Setting off, Atala navigates the busy lunchtime rush hour around the Jardins district with gusto. In this leafy enclave, five-star hotels sit beside designer boutiques, and wealthy Paulistas seamlessly mix running shorts with six-figure diamond accoutrements and poodles.
Our first stop is the Casa Santa Luzia supermarket, a one-stop shop established in 1926 and boasting the best Brazilian and international brands. Bypassing the stylish shoppers, we head straight to the pastry section to admire delicate egg tarts called quindim, which sit temptingly in the cabinet alongside bragadeiro cake made of condensed milk and chocolate. Then we browse the fruit and veg section, where cashew fruits sit alongside bright red siriguela and firm black jabuticaba.
‘‘It started as a small outdoor market and step by step it grew,’’ says Atala. ‘‘The beautiful thing is that they don’t want to grow more than this. There will only be one store.’’
Since returning to Brazil from New York in 1994, Atala has placed the country’s native produce centre stage at his restaurants, D.O.M., which he opened in 1999, and Dalva e Dito, a decade later. Soon, he will open a bar called Riviera.
‘‘I changed the gastronomic scene,’’ says Atala. He explains that foreign produce flooded the Brazilian market in the 1990s after an embargo was lifted, pushing local produce to the wayside. ‘‘Brazilian restaurants were simple. Fine dining restaurants served French or Italian food. However, I did interesting things with Brazilian ingredients.’’ The trend caught on, and Sao Paulo now boasts a bountiful crop of restaurants that use local ingredients. He says Mani, which offers molecular twists on Brazilian food, and Epice, with its mixture of Brazilian and French cuisines, are worth trying.

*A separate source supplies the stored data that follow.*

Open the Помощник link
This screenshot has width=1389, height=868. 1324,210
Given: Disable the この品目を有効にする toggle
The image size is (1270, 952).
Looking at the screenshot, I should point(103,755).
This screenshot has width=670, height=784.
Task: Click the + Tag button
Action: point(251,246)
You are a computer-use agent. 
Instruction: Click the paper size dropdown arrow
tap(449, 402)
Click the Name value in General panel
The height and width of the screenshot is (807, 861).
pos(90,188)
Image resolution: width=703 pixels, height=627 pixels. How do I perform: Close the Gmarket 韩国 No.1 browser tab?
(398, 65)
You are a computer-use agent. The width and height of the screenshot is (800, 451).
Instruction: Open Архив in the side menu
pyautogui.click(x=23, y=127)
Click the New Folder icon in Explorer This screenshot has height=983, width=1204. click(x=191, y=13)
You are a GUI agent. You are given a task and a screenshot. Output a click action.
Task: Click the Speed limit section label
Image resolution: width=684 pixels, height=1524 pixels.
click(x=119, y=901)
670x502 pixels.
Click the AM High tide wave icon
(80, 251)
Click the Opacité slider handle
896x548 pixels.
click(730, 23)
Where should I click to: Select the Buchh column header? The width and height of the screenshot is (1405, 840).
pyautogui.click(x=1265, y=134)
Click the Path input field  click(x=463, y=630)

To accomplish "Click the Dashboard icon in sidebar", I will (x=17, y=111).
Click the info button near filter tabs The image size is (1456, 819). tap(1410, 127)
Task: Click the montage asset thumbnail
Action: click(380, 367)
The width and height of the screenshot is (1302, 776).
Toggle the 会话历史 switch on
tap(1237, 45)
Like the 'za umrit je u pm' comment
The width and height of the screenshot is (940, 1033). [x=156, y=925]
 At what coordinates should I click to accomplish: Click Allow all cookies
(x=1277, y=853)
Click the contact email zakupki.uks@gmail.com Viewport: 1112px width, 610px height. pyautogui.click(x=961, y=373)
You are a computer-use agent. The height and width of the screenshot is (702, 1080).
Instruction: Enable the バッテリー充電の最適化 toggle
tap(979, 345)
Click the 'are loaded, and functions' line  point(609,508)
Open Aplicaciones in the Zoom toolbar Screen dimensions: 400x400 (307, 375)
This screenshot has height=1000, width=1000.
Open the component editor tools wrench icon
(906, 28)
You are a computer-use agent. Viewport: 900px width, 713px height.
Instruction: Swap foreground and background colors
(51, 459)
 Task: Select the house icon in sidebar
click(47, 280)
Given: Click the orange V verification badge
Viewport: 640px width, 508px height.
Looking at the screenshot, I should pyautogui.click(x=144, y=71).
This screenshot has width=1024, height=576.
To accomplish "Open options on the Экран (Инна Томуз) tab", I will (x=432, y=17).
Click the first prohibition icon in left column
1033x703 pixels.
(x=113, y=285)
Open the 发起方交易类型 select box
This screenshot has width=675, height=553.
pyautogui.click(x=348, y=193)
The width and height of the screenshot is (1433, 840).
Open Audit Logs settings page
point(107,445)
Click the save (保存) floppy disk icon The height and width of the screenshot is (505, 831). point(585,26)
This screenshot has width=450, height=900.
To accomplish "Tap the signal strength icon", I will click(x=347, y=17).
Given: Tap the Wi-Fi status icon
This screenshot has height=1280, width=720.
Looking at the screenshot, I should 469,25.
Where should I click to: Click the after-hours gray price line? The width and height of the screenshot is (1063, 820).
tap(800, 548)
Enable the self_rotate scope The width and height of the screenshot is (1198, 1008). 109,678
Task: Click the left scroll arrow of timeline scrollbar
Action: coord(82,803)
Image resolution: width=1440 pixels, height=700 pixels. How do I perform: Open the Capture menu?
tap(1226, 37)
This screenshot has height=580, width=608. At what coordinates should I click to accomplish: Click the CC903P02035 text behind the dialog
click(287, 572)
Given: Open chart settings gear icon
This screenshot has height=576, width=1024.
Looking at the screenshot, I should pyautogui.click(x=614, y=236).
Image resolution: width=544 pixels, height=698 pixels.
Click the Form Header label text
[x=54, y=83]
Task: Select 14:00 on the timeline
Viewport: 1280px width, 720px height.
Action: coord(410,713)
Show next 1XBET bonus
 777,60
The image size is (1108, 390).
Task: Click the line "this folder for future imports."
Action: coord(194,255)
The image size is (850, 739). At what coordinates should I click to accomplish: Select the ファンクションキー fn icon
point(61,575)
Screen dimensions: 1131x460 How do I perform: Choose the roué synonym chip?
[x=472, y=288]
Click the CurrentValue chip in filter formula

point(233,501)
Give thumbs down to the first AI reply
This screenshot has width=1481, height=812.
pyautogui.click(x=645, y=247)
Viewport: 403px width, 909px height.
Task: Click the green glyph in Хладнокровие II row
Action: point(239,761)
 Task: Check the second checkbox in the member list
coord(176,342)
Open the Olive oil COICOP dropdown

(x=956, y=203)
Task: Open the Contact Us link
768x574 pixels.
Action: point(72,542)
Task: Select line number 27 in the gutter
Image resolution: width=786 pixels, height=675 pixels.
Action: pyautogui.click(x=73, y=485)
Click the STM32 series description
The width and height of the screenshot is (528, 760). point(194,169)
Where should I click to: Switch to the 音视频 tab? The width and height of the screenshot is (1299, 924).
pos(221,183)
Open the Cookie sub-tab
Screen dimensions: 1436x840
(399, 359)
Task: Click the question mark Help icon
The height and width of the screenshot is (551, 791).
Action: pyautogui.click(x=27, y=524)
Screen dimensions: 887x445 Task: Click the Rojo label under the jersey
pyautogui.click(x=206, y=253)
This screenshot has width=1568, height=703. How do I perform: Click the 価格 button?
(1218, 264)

Upstairs in Santa Luzia’s chocolate section, Atala points out a Brazilian brand he loves: Amma. Made in Bahia in the north, the velvety chocolate is organic and infused with flavours such as sapoti, a local fruit. Yet the beautiful packaging, with its bold colours and silver lettering, is the real showstopper. Once outside, we cross the road to Atala’s favourite cafe, Suplicy, where smart young Paulistas tap away on their Macs and sip organic espressos.
After a quick coffee, we head to a nearby roadside barbecue marked by a sign with a galloping horse. At Vento Haragano, the rodeo fare on offer means only one thing: churrasco. Families typically come here on the weekend for the fixed-price meal at 103 Brazilian real ($50) a head. Each diner is given a chip — red on one side to indicate you are full, green to keep on serving the food. A bar groaning with salads offers everything from local cheeses to couscous and fried polenta. Every possible cut of beef is served, from the rump to a picanha sirloin.
As we eat, Atala explains the difference between Brazilian and Argentine barbecue methods: ‘‘Here, the bricks are much lower down, so the distance between the meat and the bricks is greater. They use charcoal in Brazil. Wood is more commonly used in Argentina.’’ We devour endless cuts of meat, all delivered on skewers alongside pao de queijo, warm cheesy bread balls. Time to flip my chip to red.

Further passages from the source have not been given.